Discussion threadhttps://lists.apache.org/thread/zvc5no4yxvwkto7xxpw1vo7j1p6h0lso
Vote thread
JIRA

FLINK-28397 - Getting issue details... STATUS

Release1.16

Please keep the discussion on the mailing list rather than commenting on the wiki (wiki discussions get unwieldy fast).

Motivation

This proposal is a follow up of FLIP-168: Speculative Execution For Batch Job. It aims to enable speculative execution to work with most sources, without changing the source connectors.

There are three types of sources: user defined source function, InputFormat source, new source introduced in FLIP-27. For user defined source functions, source speculative execution is supported without any additional work.
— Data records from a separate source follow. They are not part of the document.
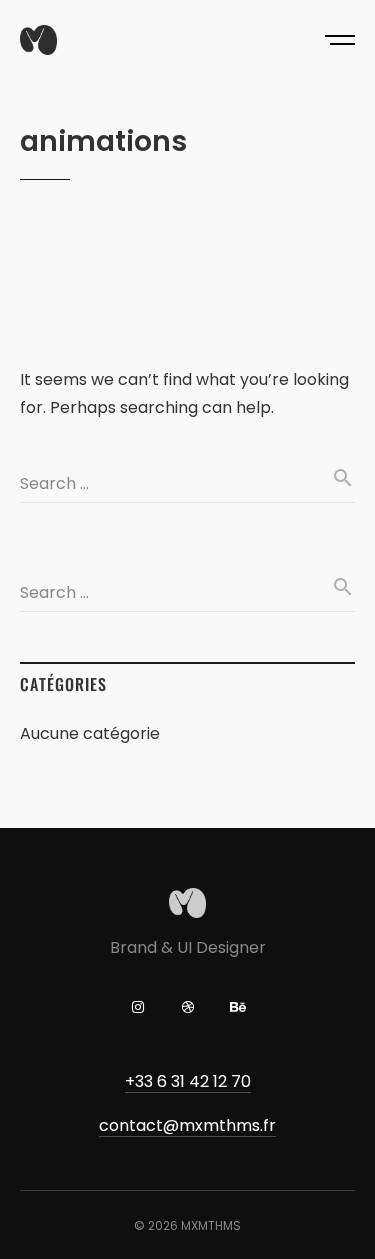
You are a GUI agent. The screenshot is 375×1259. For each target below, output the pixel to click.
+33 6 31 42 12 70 (188, 1081)
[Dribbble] (188, 1007)
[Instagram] (138, 1007)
So this proposal focused on how to support speculative Execution of the two other two sources, namely, InputFormat source and new sources.


Public Interfaces

Supports Execution Attempt SourceEvent

SourceEvent is event passed between the SourceReaders and Enumerators. It is only required by some sources which have a custom event protocol between reader and enumerator. Among all Flink built-in connectors, only hybrid source would use SourceEvent.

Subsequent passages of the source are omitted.